» Description of the task: Set down exactly the lines from the one containing "Task: Click the Additional Feedback heading" to the final line of the records below, with every picture omitted.

============

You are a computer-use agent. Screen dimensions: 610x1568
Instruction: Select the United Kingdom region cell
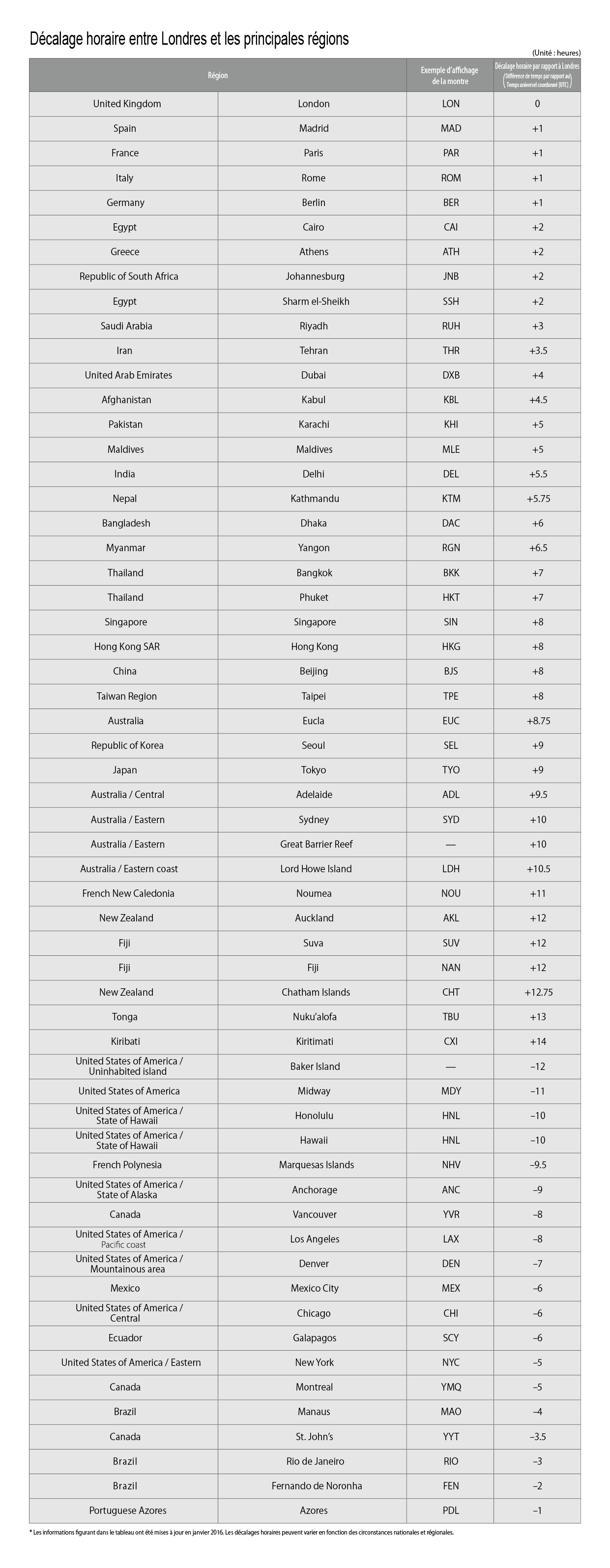pos(127,104)
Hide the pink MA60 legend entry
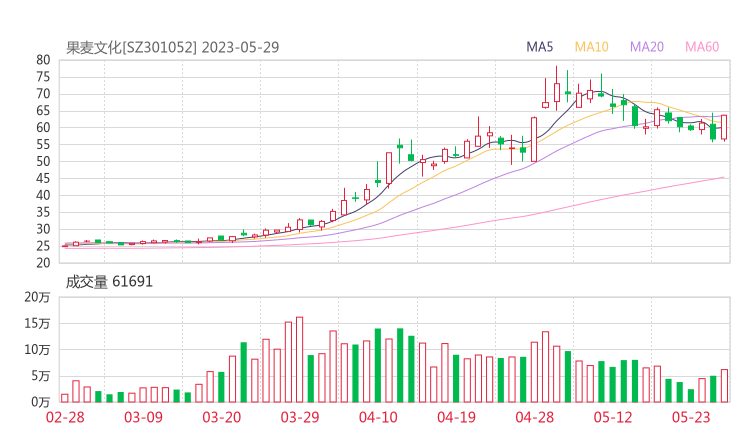The width and height of the screenshot is (740, 440). click(702, 47)
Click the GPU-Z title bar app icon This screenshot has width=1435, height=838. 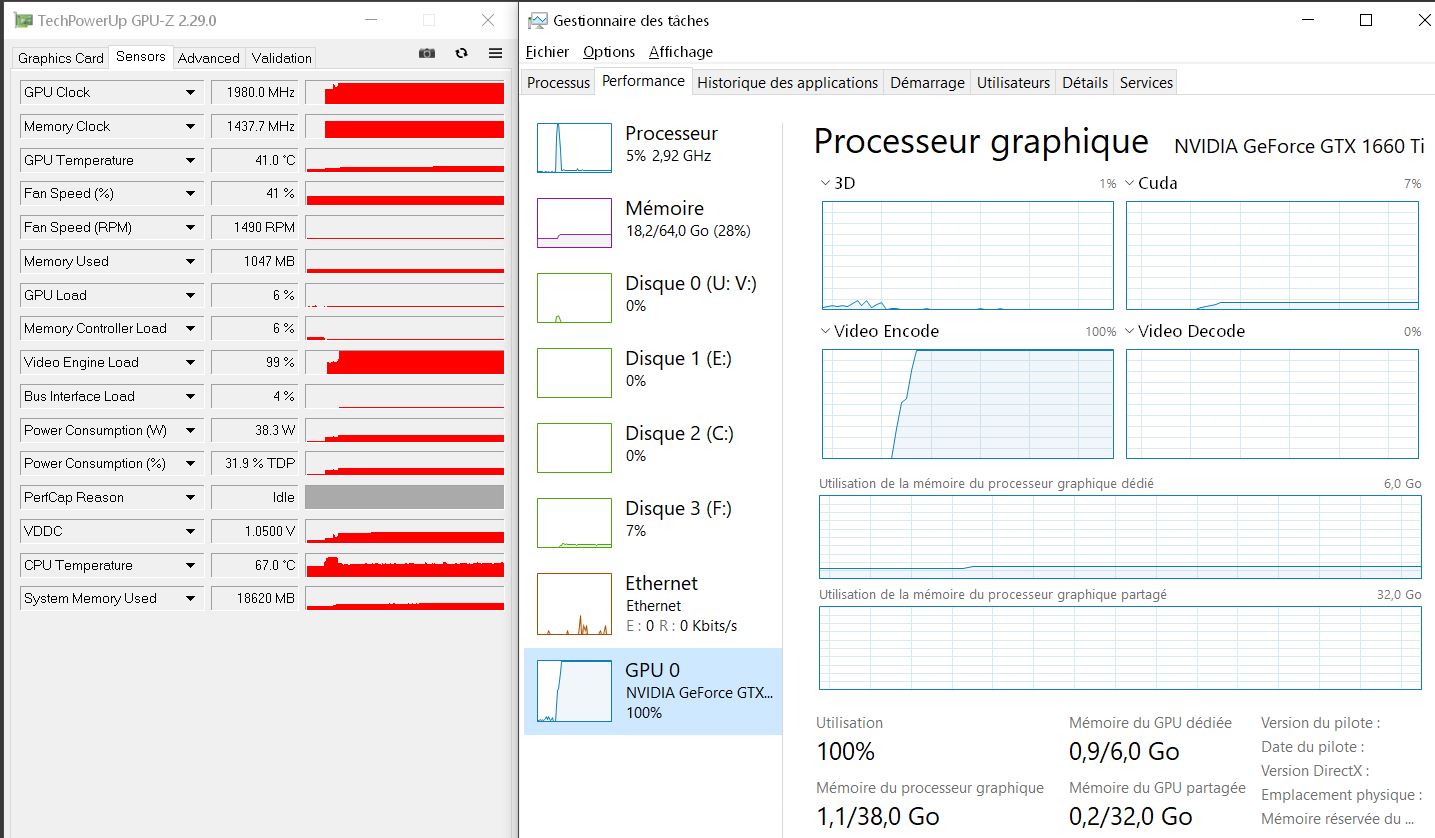22,20
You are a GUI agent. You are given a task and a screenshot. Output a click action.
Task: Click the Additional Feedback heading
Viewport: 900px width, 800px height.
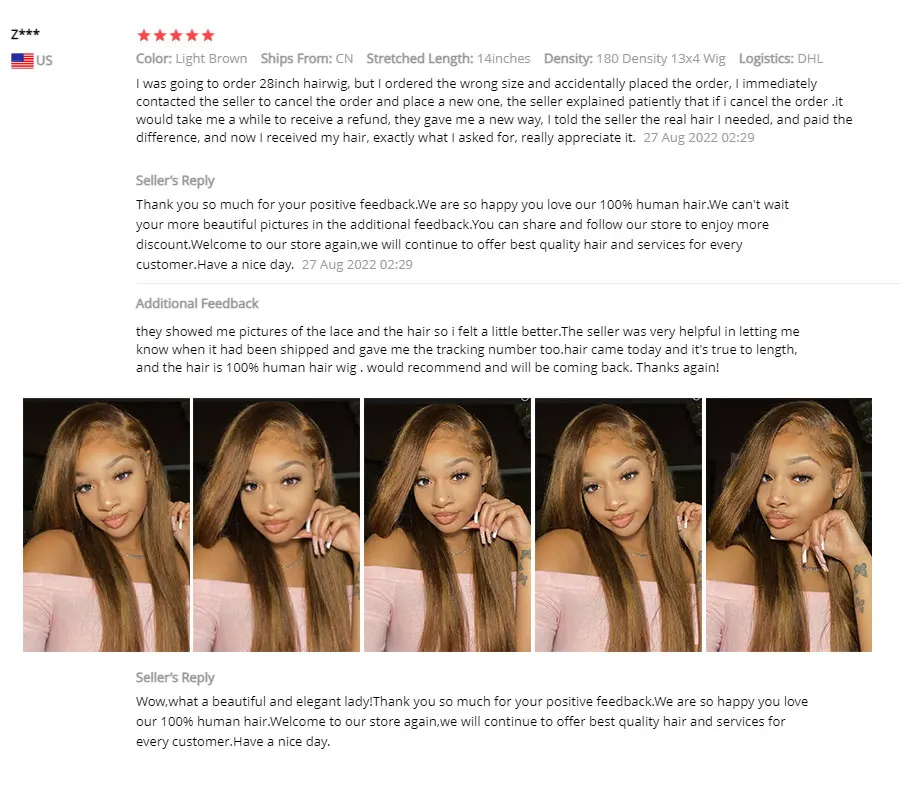pos(197,304)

============

» Result below:
Task: Click the Additional Feedback heading
Viewport: 900px width, 800px height.
pos(197,304)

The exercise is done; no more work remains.